Solidago canadensis is an invasive plant that is capable of adapting to variable light conditions. To elucidate the shade tolerance mechanism in S. canadensis at the molecular level, transcriptome analyses were performed for leaves growing under natural light and three shade level conditions. Many differentially expressed genes (DEGs) were found in the comparative analysis, including those involved in photosynthesis, antioxidant, and secondary metabolism of phenol‐ and flavonoid‐related pathways. Most genes encoding proteins involved in photosynthesis, such as photosystem I reaction center subunit (Psa), photosystem II core complex protein (Psb), and light‐harvesting chlorophyll protein (Lhca and Lhcb), and reactive oxygen species (ROS) scavenging‐related enzymes, such as superoxide dismutase (SOD), peroxidase (POD), and catalase (CAT), were upregulated with the shade levels.
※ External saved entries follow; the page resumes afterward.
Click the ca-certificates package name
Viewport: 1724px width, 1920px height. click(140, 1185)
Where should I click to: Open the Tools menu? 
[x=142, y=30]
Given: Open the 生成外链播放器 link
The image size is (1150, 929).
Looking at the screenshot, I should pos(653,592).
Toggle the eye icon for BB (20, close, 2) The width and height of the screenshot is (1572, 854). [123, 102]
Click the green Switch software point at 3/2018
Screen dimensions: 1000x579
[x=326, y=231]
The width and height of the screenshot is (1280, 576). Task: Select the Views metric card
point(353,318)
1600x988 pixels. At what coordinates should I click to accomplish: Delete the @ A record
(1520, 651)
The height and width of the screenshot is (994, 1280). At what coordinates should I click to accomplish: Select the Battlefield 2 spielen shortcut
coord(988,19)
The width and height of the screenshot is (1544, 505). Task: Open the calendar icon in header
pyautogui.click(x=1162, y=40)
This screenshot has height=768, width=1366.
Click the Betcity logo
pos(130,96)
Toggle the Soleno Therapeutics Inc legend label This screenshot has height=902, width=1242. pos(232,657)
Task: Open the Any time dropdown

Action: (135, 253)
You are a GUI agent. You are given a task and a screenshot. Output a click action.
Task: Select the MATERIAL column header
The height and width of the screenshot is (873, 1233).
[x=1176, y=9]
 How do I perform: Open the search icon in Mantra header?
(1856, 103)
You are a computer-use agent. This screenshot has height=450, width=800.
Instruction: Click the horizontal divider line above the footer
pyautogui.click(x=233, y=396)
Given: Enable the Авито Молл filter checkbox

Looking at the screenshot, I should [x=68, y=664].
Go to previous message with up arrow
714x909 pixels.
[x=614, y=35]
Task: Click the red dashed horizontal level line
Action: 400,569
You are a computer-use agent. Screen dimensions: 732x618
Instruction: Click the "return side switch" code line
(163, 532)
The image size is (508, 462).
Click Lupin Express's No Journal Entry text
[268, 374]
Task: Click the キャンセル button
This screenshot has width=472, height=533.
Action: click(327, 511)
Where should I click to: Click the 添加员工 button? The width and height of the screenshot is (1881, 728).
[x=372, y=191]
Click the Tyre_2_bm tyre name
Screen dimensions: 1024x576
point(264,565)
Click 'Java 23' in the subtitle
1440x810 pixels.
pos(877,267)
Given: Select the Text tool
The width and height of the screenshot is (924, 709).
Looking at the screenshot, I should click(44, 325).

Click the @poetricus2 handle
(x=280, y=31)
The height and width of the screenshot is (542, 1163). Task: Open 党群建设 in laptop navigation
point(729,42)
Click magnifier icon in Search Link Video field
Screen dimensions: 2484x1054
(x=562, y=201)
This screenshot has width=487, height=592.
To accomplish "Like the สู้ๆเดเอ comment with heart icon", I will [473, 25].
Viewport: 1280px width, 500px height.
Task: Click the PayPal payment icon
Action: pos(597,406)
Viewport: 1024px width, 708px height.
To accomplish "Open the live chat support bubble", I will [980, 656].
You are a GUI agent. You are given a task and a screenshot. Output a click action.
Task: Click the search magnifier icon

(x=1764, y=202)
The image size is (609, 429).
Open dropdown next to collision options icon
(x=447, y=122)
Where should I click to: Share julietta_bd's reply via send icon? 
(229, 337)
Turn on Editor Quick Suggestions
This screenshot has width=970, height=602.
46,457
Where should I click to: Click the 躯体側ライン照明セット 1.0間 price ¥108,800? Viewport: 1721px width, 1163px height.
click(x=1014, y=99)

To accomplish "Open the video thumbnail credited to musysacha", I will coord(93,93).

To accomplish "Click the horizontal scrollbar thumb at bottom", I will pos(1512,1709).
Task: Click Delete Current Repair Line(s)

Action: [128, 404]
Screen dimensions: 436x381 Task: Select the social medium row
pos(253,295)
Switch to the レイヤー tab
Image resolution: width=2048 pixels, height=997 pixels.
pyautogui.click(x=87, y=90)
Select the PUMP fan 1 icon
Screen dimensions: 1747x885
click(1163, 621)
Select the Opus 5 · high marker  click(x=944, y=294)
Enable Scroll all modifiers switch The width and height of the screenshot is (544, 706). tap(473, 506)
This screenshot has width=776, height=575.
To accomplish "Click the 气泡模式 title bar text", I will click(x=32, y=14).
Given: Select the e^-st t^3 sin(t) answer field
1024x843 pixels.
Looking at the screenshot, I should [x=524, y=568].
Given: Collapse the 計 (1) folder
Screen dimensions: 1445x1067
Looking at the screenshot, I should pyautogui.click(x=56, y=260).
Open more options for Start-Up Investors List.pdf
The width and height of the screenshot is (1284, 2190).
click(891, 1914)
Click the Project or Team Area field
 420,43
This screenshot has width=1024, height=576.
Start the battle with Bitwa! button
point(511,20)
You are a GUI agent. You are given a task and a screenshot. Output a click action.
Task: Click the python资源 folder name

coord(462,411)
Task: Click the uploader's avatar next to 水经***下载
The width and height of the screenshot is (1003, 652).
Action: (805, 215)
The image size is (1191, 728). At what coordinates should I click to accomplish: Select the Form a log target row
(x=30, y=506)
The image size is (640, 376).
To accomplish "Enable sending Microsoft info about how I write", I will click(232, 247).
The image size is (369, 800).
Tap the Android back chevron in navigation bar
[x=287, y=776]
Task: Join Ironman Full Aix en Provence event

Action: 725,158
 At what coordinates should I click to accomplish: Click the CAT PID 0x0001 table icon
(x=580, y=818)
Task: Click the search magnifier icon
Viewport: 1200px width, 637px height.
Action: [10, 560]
Furthermore, most of the DEGs related to secondary metabolite synthesis were also upregulated in the shade conditions. Our study indicates that S. canadensis can respond to shade stress by modulating the expression of several photosynthesis‐related, free radical scavenging‐related, and secondary metabolism‐related genes; thus, this species has the ability to adapt to different light conditions.